TEXTAUSZUG –
Ich jedenfalls kann mich nicht daran erinnern, wie Pixel-Dracula dem wachalischen Volk ewige Blutrache schwor, nachdem die Kirche seine Frau als Hexe denunzierte und zum grausamen Tod auf dem Scheiterhaufen verurteilte. Die gesamte erste Folge ist seinem Schicksalsschlag gewidmet und zeigt, wofür auf vergilbten Modulen seinerzeit kein Platz war: Selbst in der Brust des personifizierten Bösen schlägt ein Herz. Ein Herz, dem seine Frau Lisa erst Liebe, schließlich gar den zerbrechlichen Glauben an die Menschheit injizierte. Bittere Ironie, dass ausgerechnet diese Gefühle ihn nach dem grausamen Tod seiner Frau noch gefährlicher als vor der Heirat machten. Aus dem kalten Zyniker wurde ein gebrochener Mann, angetrieben von nichts als blinder Wut und der Sehnsucht nach Vergeltung.

ÜBUNGSDATEN –

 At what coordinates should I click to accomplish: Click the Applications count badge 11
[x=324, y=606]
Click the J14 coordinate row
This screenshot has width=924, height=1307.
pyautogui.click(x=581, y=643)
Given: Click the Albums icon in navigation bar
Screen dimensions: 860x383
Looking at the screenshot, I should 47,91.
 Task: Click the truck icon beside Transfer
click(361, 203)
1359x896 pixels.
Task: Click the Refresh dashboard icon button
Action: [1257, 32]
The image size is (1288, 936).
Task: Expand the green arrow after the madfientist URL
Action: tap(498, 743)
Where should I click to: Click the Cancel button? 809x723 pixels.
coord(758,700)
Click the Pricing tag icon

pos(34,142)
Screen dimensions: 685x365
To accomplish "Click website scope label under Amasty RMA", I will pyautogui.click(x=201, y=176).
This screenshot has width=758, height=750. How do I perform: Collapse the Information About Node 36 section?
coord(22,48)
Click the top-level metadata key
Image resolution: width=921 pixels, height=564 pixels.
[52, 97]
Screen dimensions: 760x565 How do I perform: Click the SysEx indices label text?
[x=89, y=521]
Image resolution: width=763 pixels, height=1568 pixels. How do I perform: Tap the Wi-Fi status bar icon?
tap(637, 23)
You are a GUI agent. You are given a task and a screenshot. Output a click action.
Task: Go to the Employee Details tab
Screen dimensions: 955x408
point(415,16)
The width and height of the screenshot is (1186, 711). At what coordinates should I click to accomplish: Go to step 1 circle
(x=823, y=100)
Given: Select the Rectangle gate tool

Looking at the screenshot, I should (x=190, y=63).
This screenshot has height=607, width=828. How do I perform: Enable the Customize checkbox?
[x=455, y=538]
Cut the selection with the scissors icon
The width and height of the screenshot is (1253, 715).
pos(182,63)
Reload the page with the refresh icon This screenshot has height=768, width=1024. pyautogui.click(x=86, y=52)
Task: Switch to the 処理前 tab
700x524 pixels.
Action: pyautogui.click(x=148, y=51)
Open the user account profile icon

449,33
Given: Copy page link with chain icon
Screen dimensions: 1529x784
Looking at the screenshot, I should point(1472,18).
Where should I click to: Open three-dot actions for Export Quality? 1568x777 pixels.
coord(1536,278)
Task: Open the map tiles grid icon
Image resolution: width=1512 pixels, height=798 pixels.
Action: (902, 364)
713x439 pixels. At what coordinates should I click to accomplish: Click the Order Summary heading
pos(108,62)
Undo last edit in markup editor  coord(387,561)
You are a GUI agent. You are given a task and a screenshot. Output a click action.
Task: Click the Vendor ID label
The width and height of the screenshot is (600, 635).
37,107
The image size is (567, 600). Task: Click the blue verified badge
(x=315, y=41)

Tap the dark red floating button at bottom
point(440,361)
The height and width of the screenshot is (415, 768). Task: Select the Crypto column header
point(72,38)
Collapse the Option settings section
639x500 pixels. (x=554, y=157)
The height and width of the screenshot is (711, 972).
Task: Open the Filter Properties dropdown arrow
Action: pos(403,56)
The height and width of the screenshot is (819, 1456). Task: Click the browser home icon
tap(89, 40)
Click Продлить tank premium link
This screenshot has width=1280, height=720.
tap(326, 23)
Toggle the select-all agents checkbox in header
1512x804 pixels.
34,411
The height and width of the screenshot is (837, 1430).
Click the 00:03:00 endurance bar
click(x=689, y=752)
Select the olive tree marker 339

WAS ZU TUN IST – Gib aus dem Textauszug alles von „Ich jedenfalls kann“ bis einschließlich „Sehnsucht nach Vergeltung.“ wortgetreu wieder. Stütze dich allein auf den Textauszug.

ERGEBNIS –
Ich jedenfalls kann mich nicht daran erinnern, wie Pixel-Dracula dem wachalischen Volk ewige Blutrache schwor, nachdem die Kirche seine Frau als Hexe denunzierte und zum grausamen Tod auf dem Scheiterhaufen verurteilte. Die gesamte erste Folge ist seinem Schicksalsschlag gewidmet und zeigt, wofür auf vergilbten Modulen seinerzeit kein Platz war: Selbst in der Brust des personifizierten Bösen schlägt ein Herz. Ein Herz, dem seine Frau Lisa erst Liebe, schließlich gar den zerbrechlichen Glauben an die Menschheit injizierte. Bittere Ironie, dass ausgerechnet diese Gefühle ihn nach dem grausamen Tod seiner Frau noch gefährlicher als vor der Heirat machten. Aus dem kalten Zyniker wurde ein gebrochener Mann, angetrieben von nichts als blinder Wut und der Sehnsucht nach Vergeltung.